After you restate the teaching point, you might also ask students to commit to a strategy they will work on. It may sound like:
  • "Put your hands on your head if you are going to try this for the rest of the day. Put your hands on your heart if you have a different plan for your reading/writing."
  • "Close your eyes and imagine yourself (insert steps of strategy here). Now go do it!"
It's OK if kids don't always choose to work on the particular strategy you just taught them. If you're conferring about reading or writing stamina, however, I won't be telling them they have a choice about doing their work though!

After a conference or strategy group, I always ask my students to tell me either: 1-what they will be working on when they go off to work independently or 2-what we just learned. It's a great way to not only hold them accountable for doing the work, but it also gives me one more quick piece of information about how important that strategy seemed to that student. And finally...


Yes, a post-it note is my secret weapon. Here's why I always use them at the end of my strategy groups: I LEAVE MY STUDENTS WITH A TANGIBLE REMINDER OF WHAT WE JUST LEARNED.

I write the strategy we worked on and quickly sketch some kind of visual cue on the post-it. The post-it then acts as a mini-anchor chart for students to use independently in the following days and weeks. That's why I include them in my conferring toolkit for launching reader's workshop

It takes some time to draw and write the post-its; I'm not going to lie. But man does it make my teacher heart feel good when I see students whip them out. If all you can do is scribble the teaching point sloppily on the post-it, that's WAY better than nothing.

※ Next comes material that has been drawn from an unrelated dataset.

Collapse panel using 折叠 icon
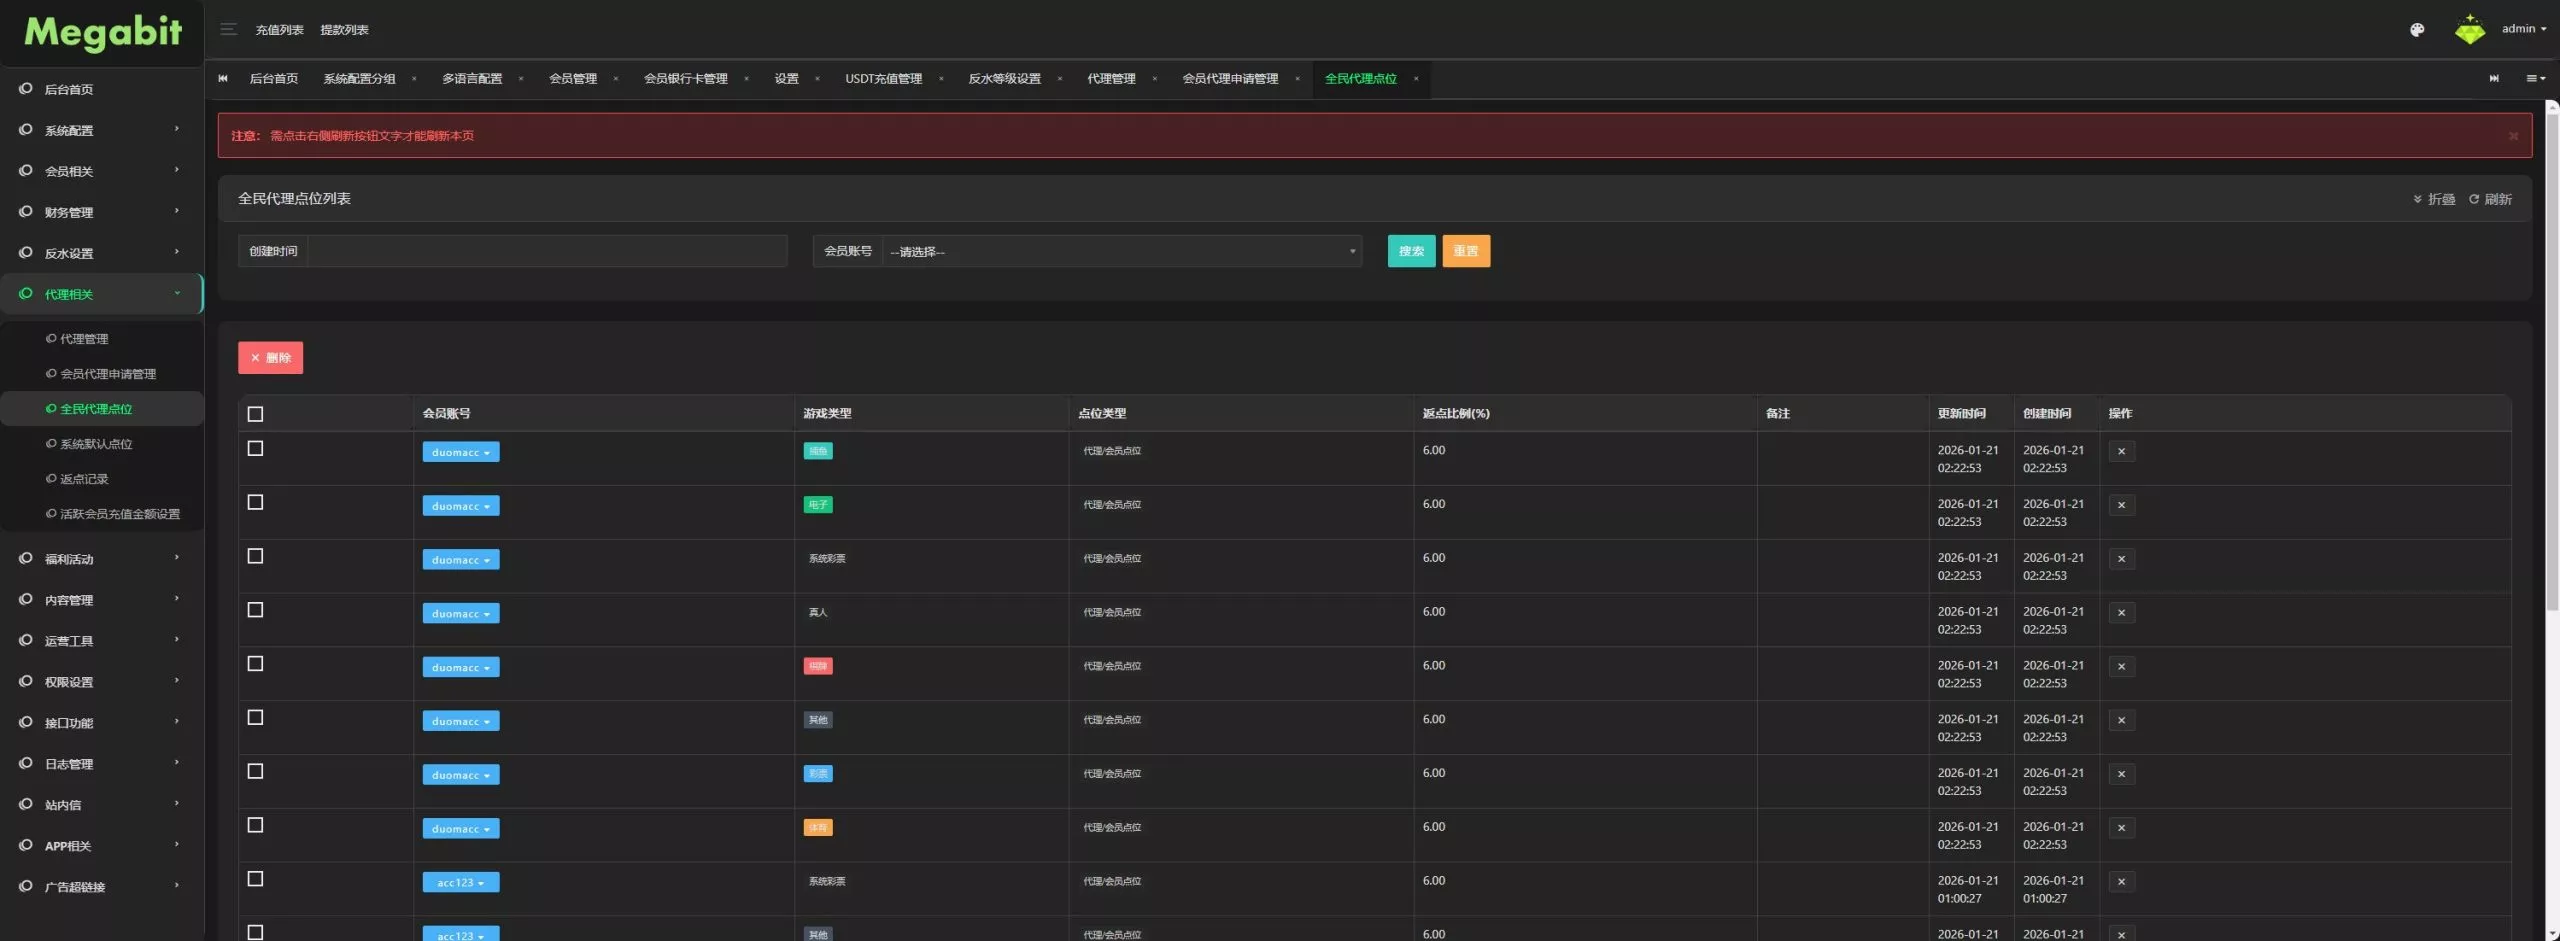This screenshot has width=2560, height=941. (x=2434, y=199)
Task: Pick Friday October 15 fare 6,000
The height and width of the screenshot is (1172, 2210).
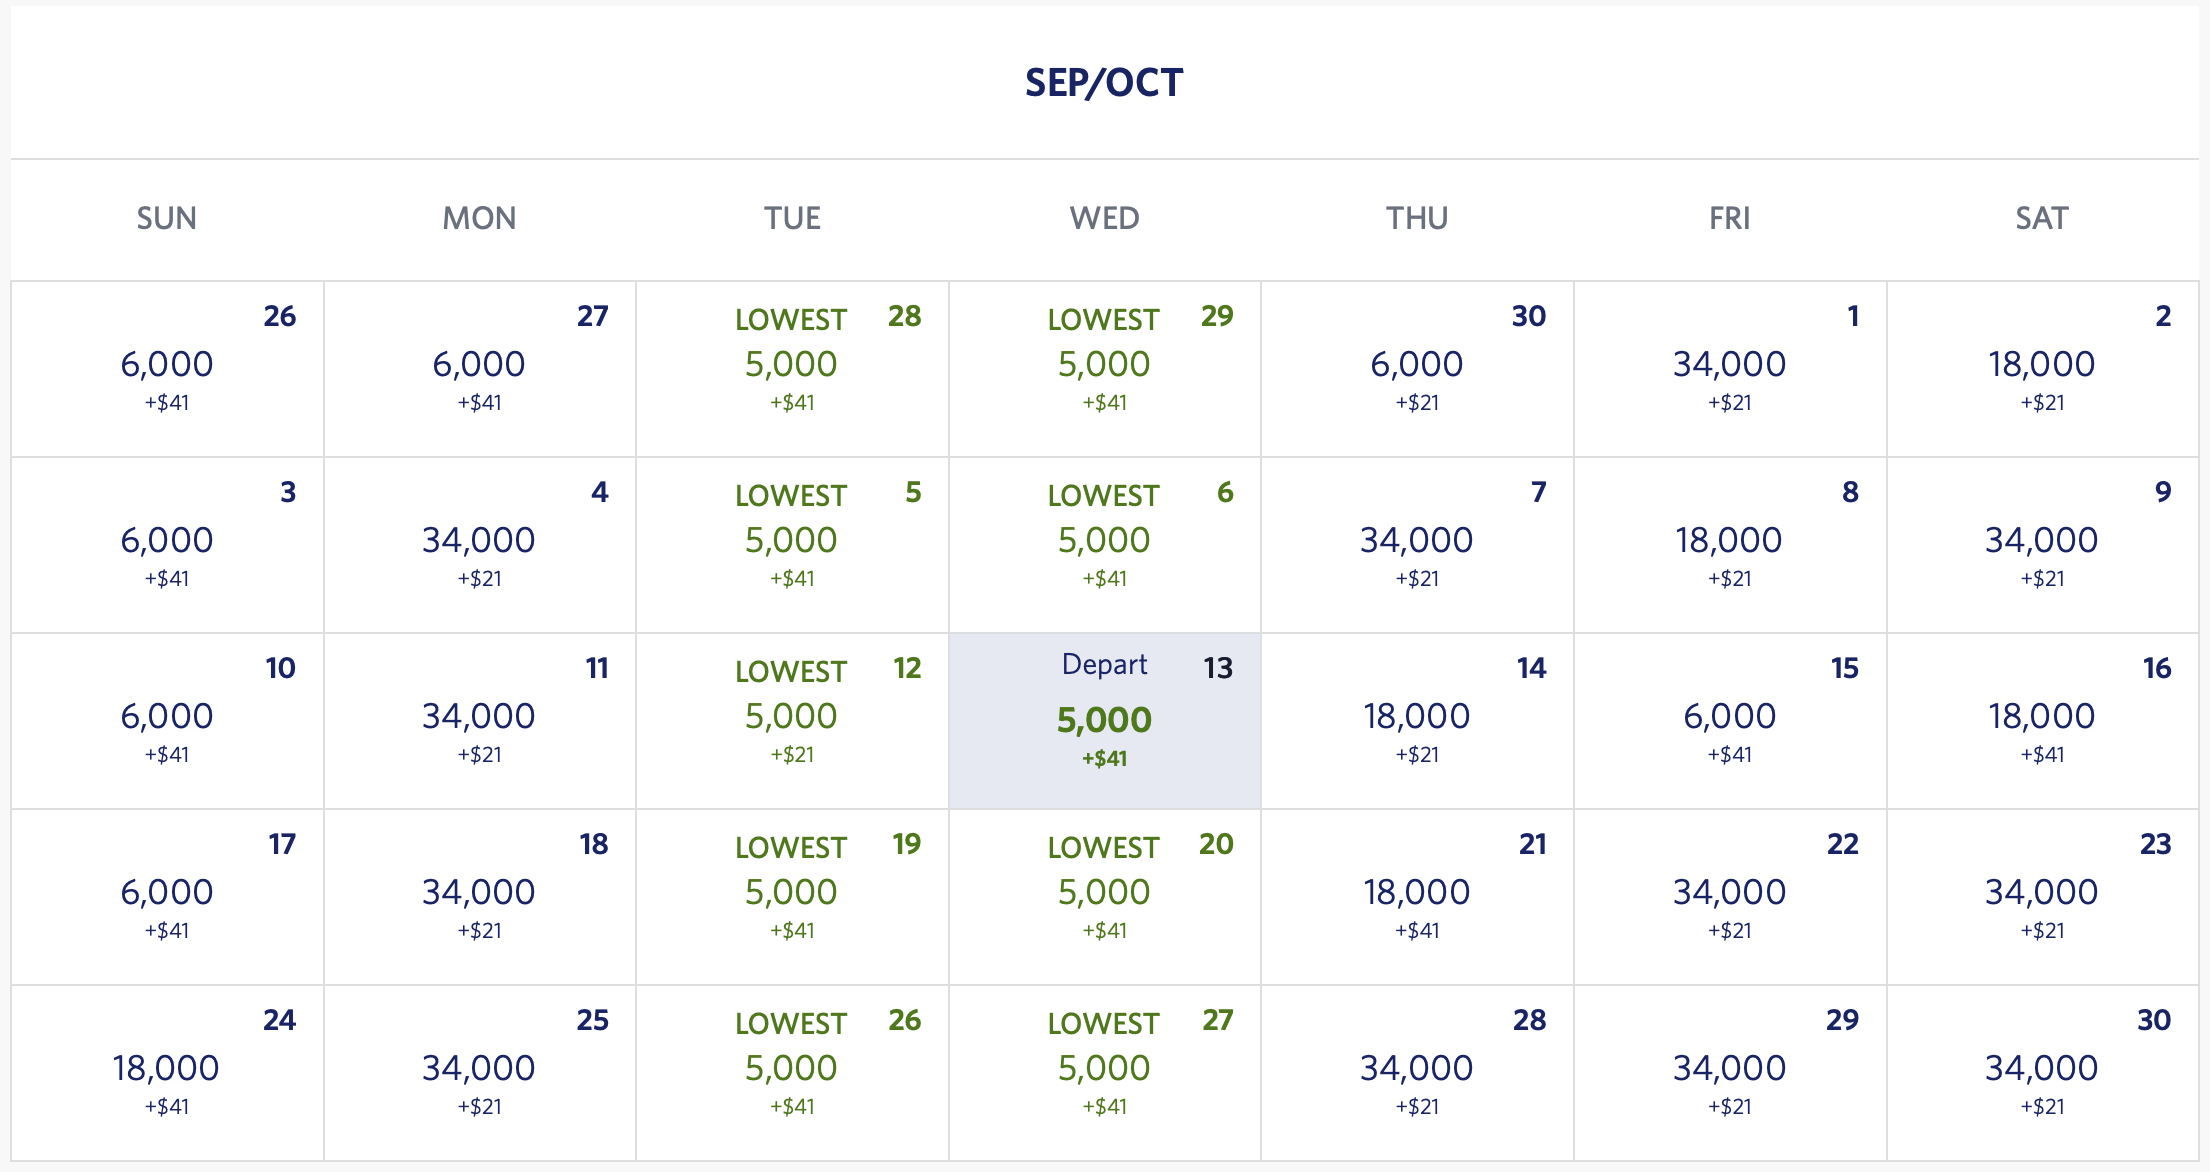Action: coord(1729,720)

If I could encourage you to do one thing from this post, it's the post-it trick. You'll see your students taking them out.

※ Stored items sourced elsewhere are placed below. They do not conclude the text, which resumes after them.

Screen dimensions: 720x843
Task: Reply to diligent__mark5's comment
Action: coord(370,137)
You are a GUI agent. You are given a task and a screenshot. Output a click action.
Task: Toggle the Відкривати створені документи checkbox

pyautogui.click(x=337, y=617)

(Teacher tip: since post-its lose their stick, buy a repositionable glue stick to add stick to notes that need it, and always write names on the post-its you give out).

When is your Back To School or Meet The Teacher Night? Mine isn't until the end of September, but I'm going to be using this Editable Back To School Night Presentation. Click here or on the picture below to snag it if you don't want to go through the hassle of making a presentation. I am using the watercolor succulent option, but when you download this, you can choose from that option or the pumpkin chalkboard design! Both are included. 

Also, make sure to follow me on Instagram for more classroom inspiration if you're not already.

So tell me, what's your go-to link during a conference or strategy group?
The active engagement of your conference gives students a chance to practice skills in a supportive environment while allowing you to ...
Teaching points are the meat of your conferences and strategy group lessons. Today we're talking about how we deliver the teaching ...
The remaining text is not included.